— BEGIN —

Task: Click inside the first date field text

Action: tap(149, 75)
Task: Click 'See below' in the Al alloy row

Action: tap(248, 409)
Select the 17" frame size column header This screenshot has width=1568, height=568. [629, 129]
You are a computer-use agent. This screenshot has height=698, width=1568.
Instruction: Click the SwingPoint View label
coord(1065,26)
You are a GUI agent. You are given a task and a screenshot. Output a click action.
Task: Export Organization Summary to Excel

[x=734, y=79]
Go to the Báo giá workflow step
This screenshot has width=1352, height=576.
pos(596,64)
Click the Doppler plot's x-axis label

— END —
— BEGIN —

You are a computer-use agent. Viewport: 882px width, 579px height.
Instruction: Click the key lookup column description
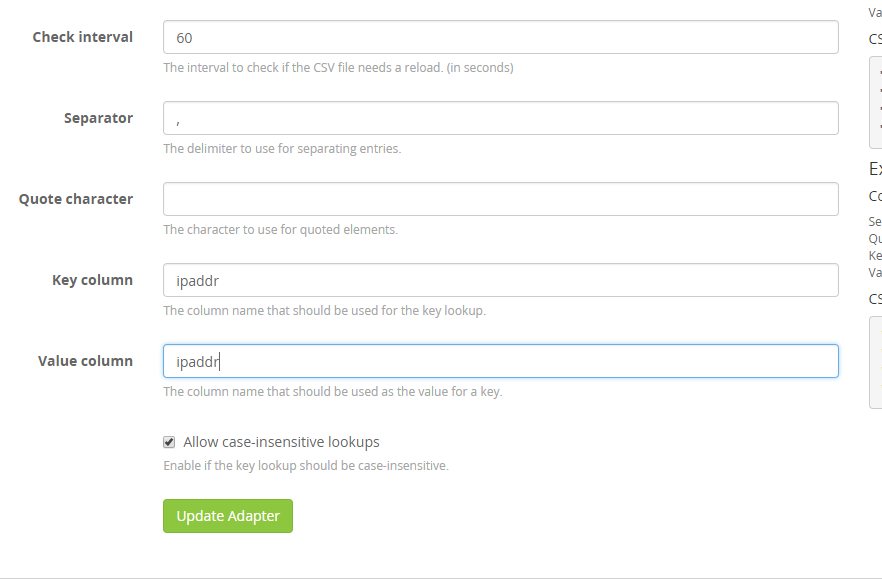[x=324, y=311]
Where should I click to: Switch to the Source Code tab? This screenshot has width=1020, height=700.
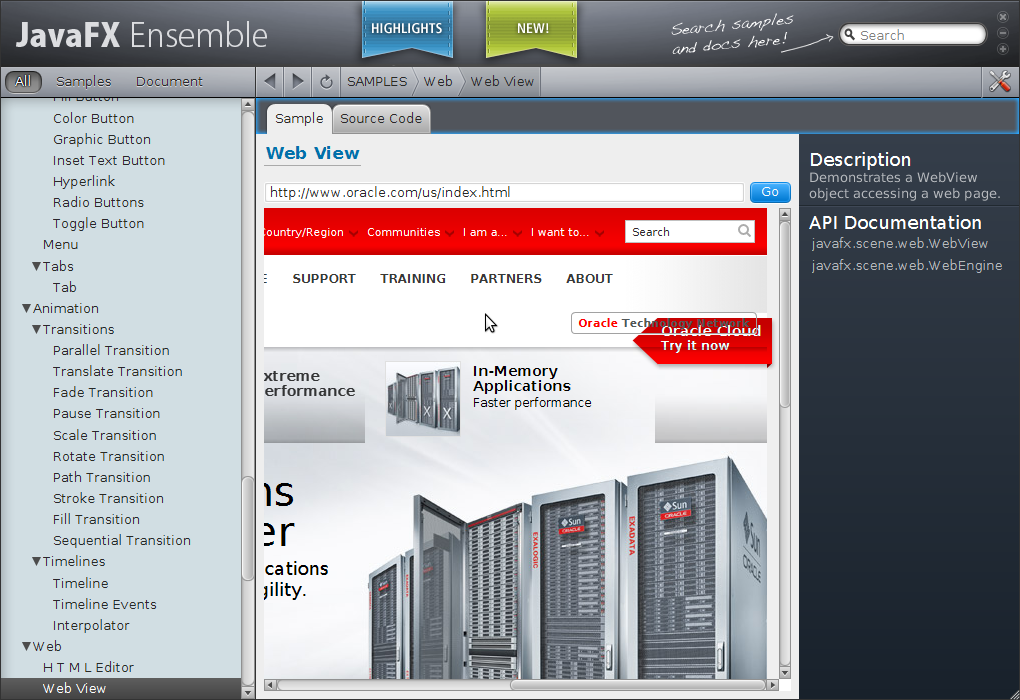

— END —
— BEGIN —

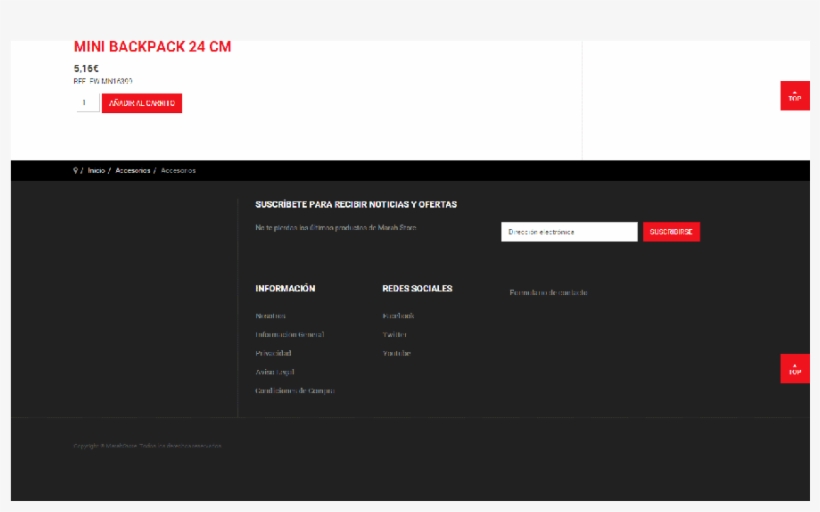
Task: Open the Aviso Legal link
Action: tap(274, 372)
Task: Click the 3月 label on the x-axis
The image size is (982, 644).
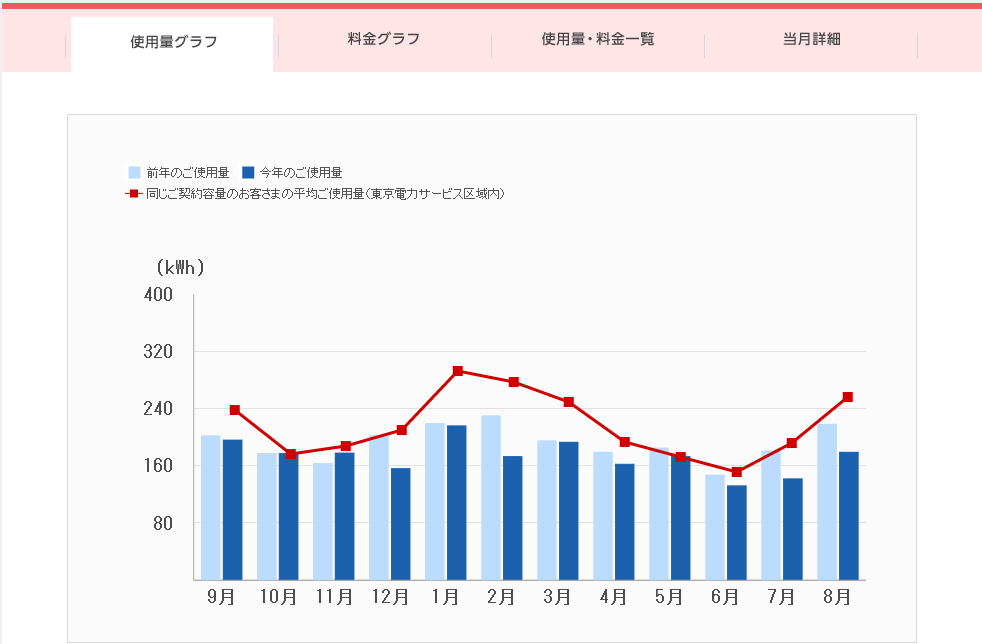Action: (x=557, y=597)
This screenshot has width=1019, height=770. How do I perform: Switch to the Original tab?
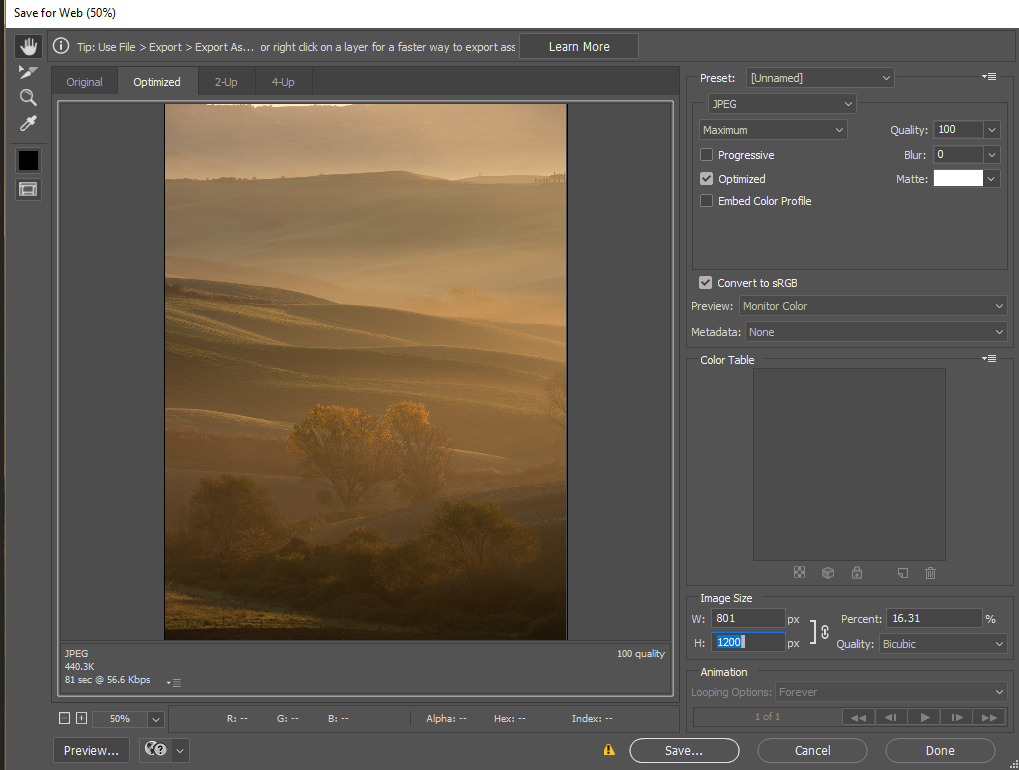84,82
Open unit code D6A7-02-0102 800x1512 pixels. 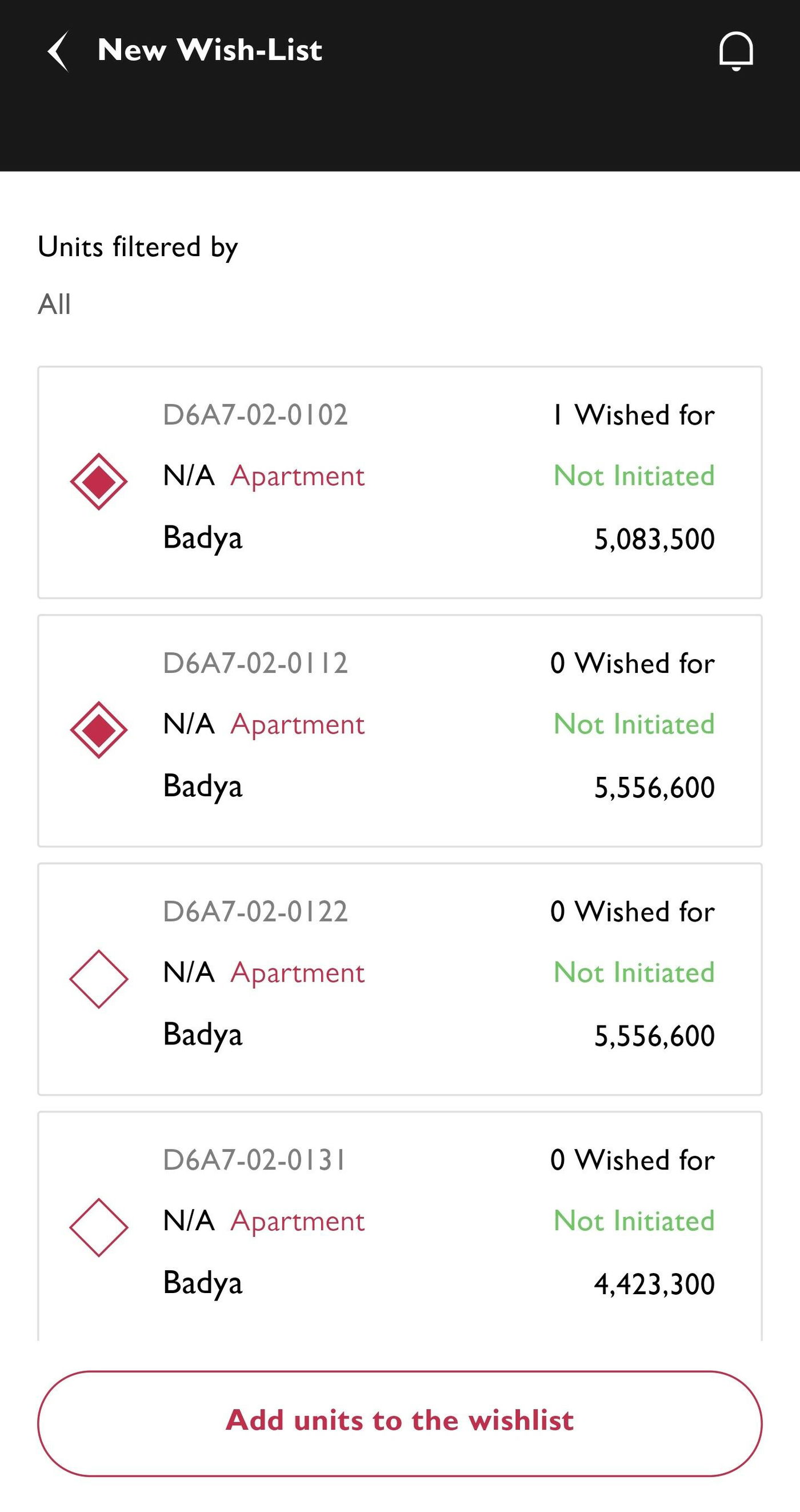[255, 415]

— END —

• [PROBLEM DETAILS]:
Rewrite the rows from the line with "You are a GUI" up to and including the line with "Click the Doppler plot's x-axis label", changing "screenshot" to "screen image" and leaving everything else the same.

• [WORKED SOLUTION]:
You are a GUI agent. You are given a task and a screen image. Output a click action.
Task: Export Organization Summary to Excel

[x=734, y=79]
Go to the Báo giá workflow step
This screen image has width=1352, height=576.
pos(596,64)
Click the Doppler plot's x-axis label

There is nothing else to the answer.